- EXTRACTED TEXT -
++++
He would sit in the dark.
“My physical wounds were healing,” John Girouard was saying. “But there were these invisible wounds you couldn’t put a cast on. You couldn’t do surgery. You couldn’t put stitches on them.”
And so he would go to his room and turn off the lights and just sit there, alone.
Inevitably, in the dark, it was a different day, a different place, far from his home in Gardner. It was June 15, 2011, and he was back in Kandahar in Afghanistan, a sergeant with the First Brigade of the 25th Infantry, US Army. He was in a Humvee and his best friend, PFC Ryan Larson, was up front driving.
Larson was a skinny kid from Wisconsin. He was 19 years old and weighed 130 pounds soaking wet, and he wouldn’t back down from anything. Girouard loved him like a brother. And in an instant, that brother was gone.
The bomb that blew up their Humvee was one of the biggest improvised explosive devices to detonate in that part of Afghanistan. It killed Larson, and, if not for some improvised medical care by his Army comrades, Girouard would be dead, too.
He spent 14 months in five different hospitals, and gradually the fissures and fractures in his pelvis and spine and skull healed. Some 75 percent of injured combat veterans have experienced post-traumatic stress, and more than 40 percent of them have had traumatic brain injuries. The IED that exploded under his Humvee put Girouard right in the middle of those statistics, and even as he healed, he struggled with wounds no one could see.
And so he sat in the dark. Alone.
“I thought I was doing better than I was,” he said. “It was my mom who really noticed.”
Sara Sue Girouard walked into that darkness one day and told her son about his Uncle Mike.
Mike Drake came back to Central Massachusetts from Vietnam as one of the first veterans who was declared totally disabled by post-traumatic stress. John Girouard was so young when his Uncle Mike died that he never really knew the whole story. To get him out of that dark room, his mother told him the whole story. His Uncle Mike killed himself, overwhelmed by his combat experience, unable to access the care he needed.
“My mom said it was OK to ask for help,” he said.
A mother telling her son it is OK to ask for help. It sounds so simple. But in John Girouard’s case, it changed his life. It saved his life. Because of her, he drove down Route 2 from his Gardner home to Home Base, the program that the Boston Red Sox and Massachusetts General Hospital launched in 2009 to treat the invisible wounds of war.
On Saturday morning, John Girouard stood on the infield at Fenway Park, watching 2,300 runners cross home plate during the annual Run to Home Base. He shook hands with hundreds of them.
Once something unique to this neck of the woods, the Home Base model is going national.
++++
- DATA EXCERPTS -
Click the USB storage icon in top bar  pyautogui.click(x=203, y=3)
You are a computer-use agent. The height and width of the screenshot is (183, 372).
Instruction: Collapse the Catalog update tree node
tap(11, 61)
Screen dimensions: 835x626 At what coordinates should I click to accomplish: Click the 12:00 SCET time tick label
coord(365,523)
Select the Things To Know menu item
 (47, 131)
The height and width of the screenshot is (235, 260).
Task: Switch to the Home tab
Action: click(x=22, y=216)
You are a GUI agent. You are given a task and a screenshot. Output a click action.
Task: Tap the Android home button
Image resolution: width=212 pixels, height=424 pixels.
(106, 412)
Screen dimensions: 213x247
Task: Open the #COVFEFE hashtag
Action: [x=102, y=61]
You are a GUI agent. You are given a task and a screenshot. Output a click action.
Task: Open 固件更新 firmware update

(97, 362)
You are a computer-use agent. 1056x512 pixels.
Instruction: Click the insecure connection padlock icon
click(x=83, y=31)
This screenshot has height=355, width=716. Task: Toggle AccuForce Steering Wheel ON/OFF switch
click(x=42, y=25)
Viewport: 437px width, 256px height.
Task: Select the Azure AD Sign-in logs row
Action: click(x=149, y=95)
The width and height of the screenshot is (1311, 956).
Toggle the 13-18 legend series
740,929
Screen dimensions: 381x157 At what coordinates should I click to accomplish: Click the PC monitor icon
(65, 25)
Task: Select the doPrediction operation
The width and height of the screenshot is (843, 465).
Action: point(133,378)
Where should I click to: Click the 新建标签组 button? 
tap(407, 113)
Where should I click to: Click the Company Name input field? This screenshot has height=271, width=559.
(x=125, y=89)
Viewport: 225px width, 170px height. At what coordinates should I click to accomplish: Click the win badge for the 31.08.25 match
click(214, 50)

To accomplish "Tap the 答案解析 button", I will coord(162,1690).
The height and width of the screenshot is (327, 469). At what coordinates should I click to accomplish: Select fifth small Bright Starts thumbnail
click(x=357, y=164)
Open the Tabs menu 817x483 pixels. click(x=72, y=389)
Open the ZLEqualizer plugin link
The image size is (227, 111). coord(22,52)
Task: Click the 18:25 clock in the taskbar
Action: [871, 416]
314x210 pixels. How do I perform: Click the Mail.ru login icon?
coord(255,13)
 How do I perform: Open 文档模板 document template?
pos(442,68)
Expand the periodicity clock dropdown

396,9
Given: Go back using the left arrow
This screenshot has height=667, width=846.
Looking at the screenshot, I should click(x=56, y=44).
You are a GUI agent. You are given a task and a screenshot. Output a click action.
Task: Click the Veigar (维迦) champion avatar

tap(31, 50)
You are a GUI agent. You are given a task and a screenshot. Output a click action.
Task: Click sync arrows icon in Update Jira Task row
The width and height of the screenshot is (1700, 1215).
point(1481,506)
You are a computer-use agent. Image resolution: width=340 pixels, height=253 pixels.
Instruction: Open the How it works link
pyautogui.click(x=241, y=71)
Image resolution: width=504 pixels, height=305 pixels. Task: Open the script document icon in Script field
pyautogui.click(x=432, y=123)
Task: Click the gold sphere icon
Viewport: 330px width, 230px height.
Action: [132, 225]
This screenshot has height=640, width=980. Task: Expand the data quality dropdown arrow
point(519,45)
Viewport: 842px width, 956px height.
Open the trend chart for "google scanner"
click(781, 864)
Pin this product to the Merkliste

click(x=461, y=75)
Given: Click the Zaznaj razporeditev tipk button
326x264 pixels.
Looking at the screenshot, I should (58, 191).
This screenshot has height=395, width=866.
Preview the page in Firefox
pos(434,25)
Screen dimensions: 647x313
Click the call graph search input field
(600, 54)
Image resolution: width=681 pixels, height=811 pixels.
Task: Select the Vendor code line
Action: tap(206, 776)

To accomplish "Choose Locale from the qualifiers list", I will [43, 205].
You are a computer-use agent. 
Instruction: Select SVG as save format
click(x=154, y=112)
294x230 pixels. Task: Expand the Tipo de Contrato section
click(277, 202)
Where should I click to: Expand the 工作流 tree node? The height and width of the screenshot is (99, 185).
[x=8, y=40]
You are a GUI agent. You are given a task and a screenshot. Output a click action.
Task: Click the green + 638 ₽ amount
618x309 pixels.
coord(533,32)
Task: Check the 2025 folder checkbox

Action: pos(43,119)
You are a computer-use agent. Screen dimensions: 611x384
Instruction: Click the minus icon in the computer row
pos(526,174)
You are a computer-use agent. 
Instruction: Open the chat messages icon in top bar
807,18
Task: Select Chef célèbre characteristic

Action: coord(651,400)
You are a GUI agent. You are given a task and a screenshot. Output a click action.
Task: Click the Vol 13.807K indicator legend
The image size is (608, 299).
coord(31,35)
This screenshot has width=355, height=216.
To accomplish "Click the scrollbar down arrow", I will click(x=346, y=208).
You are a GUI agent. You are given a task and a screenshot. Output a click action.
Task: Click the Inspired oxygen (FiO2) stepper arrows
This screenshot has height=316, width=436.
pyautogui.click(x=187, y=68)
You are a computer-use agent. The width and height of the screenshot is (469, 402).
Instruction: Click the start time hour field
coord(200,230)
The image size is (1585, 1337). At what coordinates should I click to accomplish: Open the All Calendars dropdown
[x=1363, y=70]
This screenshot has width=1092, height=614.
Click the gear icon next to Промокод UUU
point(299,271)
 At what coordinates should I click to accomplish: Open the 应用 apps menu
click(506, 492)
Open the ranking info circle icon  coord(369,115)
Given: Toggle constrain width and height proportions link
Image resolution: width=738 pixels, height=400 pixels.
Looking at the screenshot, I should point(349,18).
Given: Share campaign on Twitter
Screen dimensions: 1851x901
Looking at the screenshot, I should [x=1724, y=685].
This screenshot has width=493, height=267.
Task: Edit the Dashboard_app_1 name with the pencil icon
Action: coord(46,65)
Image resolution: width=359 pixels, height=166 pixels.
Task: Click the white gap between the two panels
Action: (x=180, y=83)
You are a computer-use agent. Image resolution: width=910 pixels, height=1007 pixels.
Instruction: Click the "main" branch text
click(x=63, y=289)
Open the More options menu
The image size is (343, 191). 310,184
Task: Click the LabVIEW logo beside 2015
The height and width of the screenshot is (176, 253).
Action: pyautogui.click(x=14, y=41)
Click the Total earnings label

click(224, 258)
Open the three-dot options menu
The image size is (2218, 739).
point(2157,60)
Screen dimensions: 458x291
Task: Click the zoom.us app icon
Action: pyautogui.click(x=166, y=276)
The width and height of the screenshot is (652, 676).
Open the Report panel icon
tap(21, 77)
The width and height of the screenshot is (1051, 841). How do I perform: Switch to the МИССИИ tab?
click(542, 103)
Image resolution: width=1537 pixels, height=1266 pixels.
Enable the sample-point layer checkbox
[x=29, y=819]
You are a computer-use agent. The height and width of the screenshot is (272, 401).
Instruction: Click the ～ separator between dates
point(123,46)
++++
In the text about John Girouard, what led him to drive to Home Base? Answer in one to three sentences.

His mother, Sara Sue Girouard, told him the whole story of his Uncle Mike Drake, a Vietnam veteran who killed himself after being overwhelmed by his combat experience and unable to get the care he needed. She told him it was OK to ask for help, and because of her, he drove from his Gardner home to Home Base, the program that treats the invisible wounds of war.